4. Internal Book Snobbery – I would never shame another person for reading what they enjoy, out-loud. My mind goes there quicker than most people can blink though. I hate that it always pops up when a book that is poorly written though entertaining is praised in my presence. I do think reading takes all kinds and it should be celebrated, I encourage people to read whatever they like with no judgment. It’s part of my job, and I make sure people know that when they look for a book. But oh how my mind betrays me. Every time I hear something like “Oh I LOVED Twilight, it’s my favorite book!” or “Hush, Hush was SUCH a great book. I loved the writing” part of my soul shrivels up and dies. My mind will then proceed to list all the books better suited for consumption, while my mouth smiles and tells them other books I know they would actually like. I want that little snob gone.
5. Starting Too Many Books at Once – Watch out for a bored or an apathetic Michelle because she’ll waste more time starting new books trying to match her mood, than she will actually reading the ones already on her nightstand. I do this all the time. It’s why I’m so adept at reading 5 or 6 books at once. It also makes me restless and anxious and it’s generally not good for my mood. I have about 6 started right now.
6. Constantly Checking Page Numbers or Time Left – I do this without meaning too. I’ll be enjoying myself and then suddenly I’m finding myself counting pages until the next chapter break, or tapping the bottom of my kindle screen to see how much time I have left in the book.
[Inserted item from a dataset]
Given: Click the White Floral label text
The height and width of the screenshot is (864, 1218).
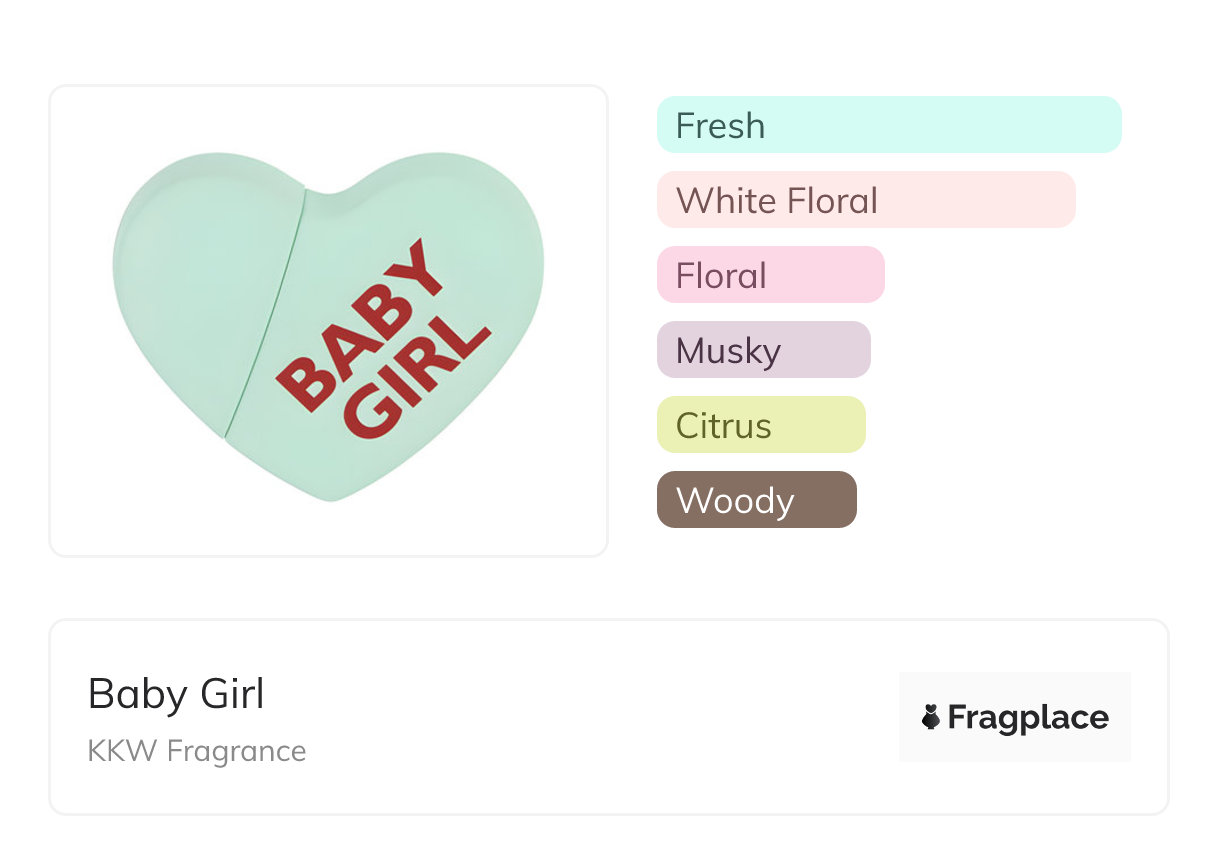Looking at the screenshot, I should [x=777, y=201].
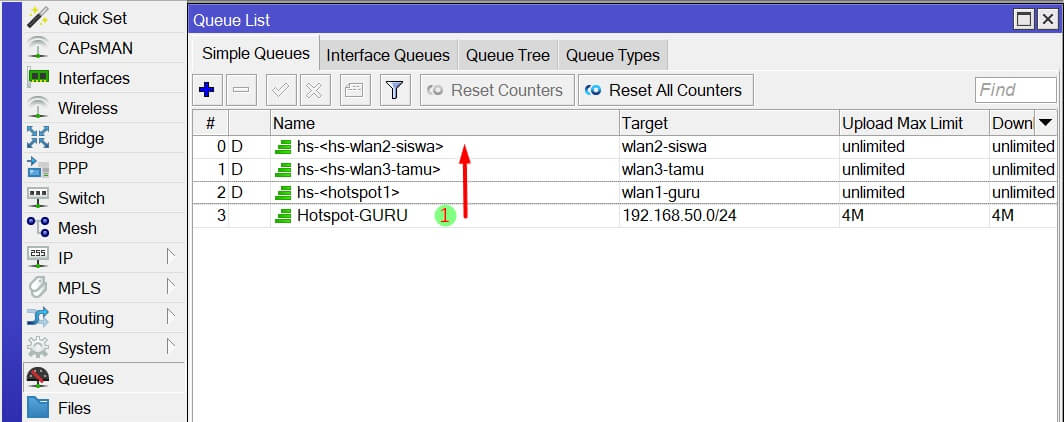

7. Mood Reading – This is an odd one to include, but I really hate that I can’t pick up any book I want to and be able to enjoy it. I have to be in the proper mood or I’ll end up loathing every moment of it even if it is a good book. It really slows my reading down as well. I could probably get through at least 30 more books a year if I didn’t have to spend so much time trying out books only to find out it’s not a good fit for the moment.
8. Interruptions = Super Crabby Michelle – Part of me doesn’t see this as a horrible thing. I mean no one wants to be interrupted when they are really into something, especially if it’s for something super pointless. However I do tend to snap at people or basically treat them like I’ve just seen them kick a puppy when they interrupt me reading for nothing important.
9. Having to Stop on a Chapter Break – I don’t like to stop reading at any other point in a book except on the start of a new chapter. It bothers me and I’m sure the people who interrupt me hate the fact that I ignore them for a few more pages while I get to the next chapter.
10. Avoiding the Last Book in a Series – This isn’t something I do on purpose…but it’s definitely a habit of mine. I have so many series where I only have one book left to get to and I just never do. I own it, I try to read it…and for some reason I just don’t do it. I either get really antsy or my mind tells me it’s bored, despite the fact that I’ve been looking forward to it for ages.